On February 28, 2024, RARLAB released an update for WinRAR, which fixed an ANSI escape injection vulnerability that I had found in the console versions of RAR and UnRAR, affecting versions 6.24 and earlier. This vulnerability, tracked as CVE-2024-33899 for Linux and Unix systems and CVE-2024-36052 for Windows, allowed attackers to spoof the file list or perform a local service attack (Linux and Unix only).
In this post, I will walk through how this vulnerability works and demonstrate a proof of concept. Although I demonstrate this on a Linux system, the same can be done on a Windows or Unix system.
If you are familiar with the command line in Linux, Unix or Windows, you may be familiar with programs like Vim and Neofetch. These programs use ANSI escape sequences to change text and background color, control the cursor and create GUI in the terminal.
Although ANSI escape sequences can be used to create cool programs for the terminal, they can also be used for malicious ones, as shown in Stok Fredrik's DEFCON lecture.
WinRAR offers console RAR and UnRAR that can be used to create and extract RAR archives.
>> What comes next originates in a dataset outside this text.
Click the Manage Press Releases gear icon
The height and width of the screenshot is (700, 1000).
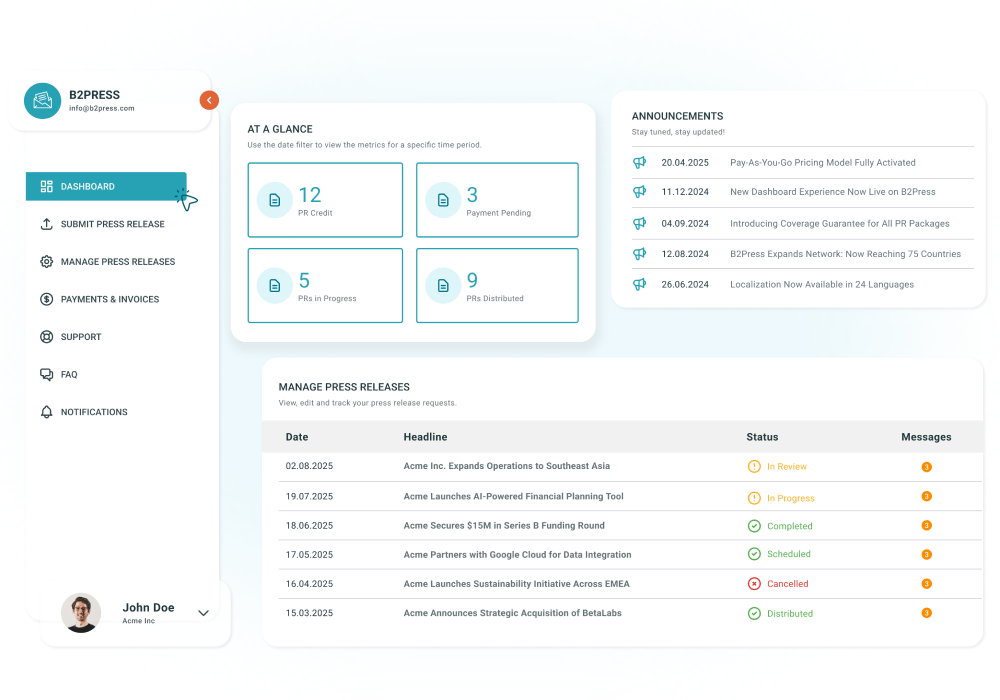point(46,261)
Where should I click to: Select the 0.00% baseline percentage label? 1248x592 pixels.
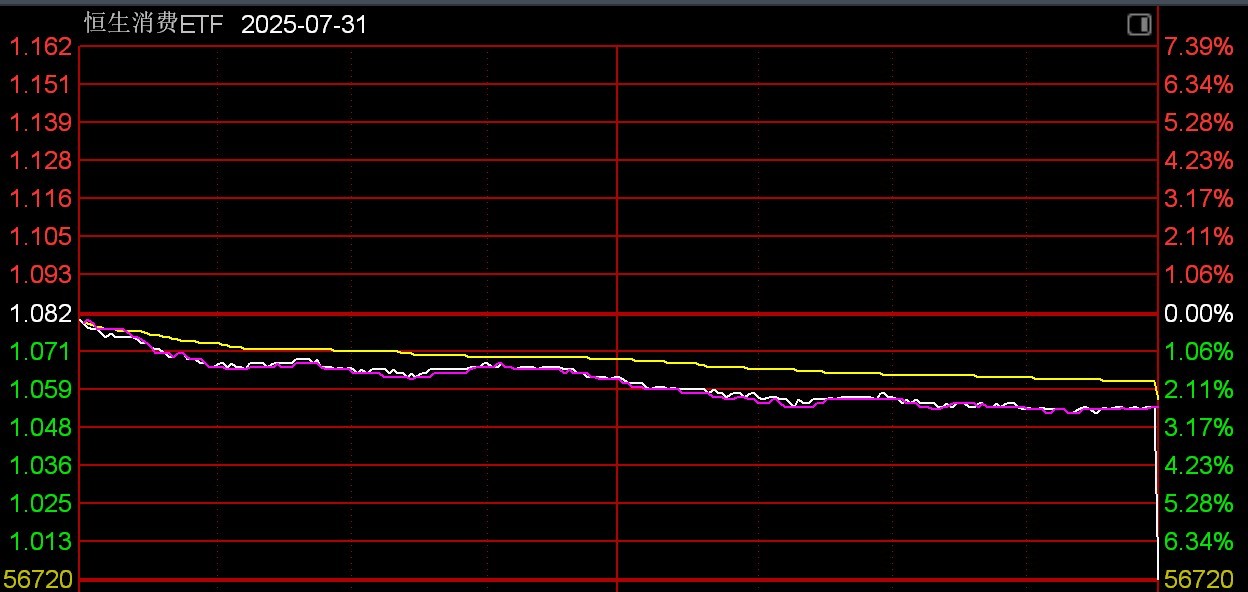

As shown in the image below, RAR files support comments, which are displayed when the contents of the archive file are listed using unrar l demo.rar.
To check if ANSI escape sequences are filtered out or not in the comment field, we can use a simple payload that displays `THIS IS GREEN` in the color green.
|
printf 'Hello \033[32mTHIS IS GREEN\033[0m\007' | rar c demo.rar |
When we run rar l demo.rar, we can see that THIS IS GREEN is printed in green. This shows that the comment field is not filtering ANSI escape sequences in the output.
The vulnerability can be exploited in many different ways, but we will use an attack suitable for WinRAR as a demonstration.
First, we put the file virus.exe into a rar file:
|
$ ls virus.exe $ rar a demo.rar virus.exe |
Then we add the following payload in the comment field:
|
printf 'Archive: demo.rar\nDetails: RAR 5\n\nAttributes Size Date Time Name\n----------- --------- ---------- ----- ---------\n-rw-r--r-- 7 2024-05-19 16:26 notvirus.pdf\n----------- --------- ---------- ----- ---------\n7 1\e[8m' | rar c demo.rar
|
This payload contains a fake list where virus.exe is replaced with notvirus.pdf. The ANSI escape sequence \e[8m is used to hide all content after the comment section in the output. The result is that the actual file entry is hidden and our fake file entry is shown. In the screenshot below, you can see a large gap between the output and the shell prompt. This gap is due to the original file list being printed but made invisible using \e[8m. Experienced command line users may find this suspicious, but less experienced users can easily be fooled.
As mentioned, there are two CVEs associated with this vulnerability due to its significantly higher severity on Linux and Unix systems compared to Windows. This is because certain ANSI escape sequences can be used to achieve a local service attack on Linux and Unix systems.
The payload below, taken from Stok Fredrik's Black Hat slides, captures all cursor movements and prints the coordinates to the terminal. This only works on Linux and Unix systems. When tested on a Kali Linux VM, the cursor coordinates were sent out to the terminal and the VM was later frozen.
|
\033[ ?1001h\033[?1002h\033[?1003h\033[?1004h\033[?1005h\033[?1006h\033[?1007h\033[?1015h\033[?10016h\ |
While there is limited research on ANSI escape sequences, it is clear that attackers with a deep understanding of ANSI escape sequences can exploit them in a creative, malicious and sometimes even annoying way.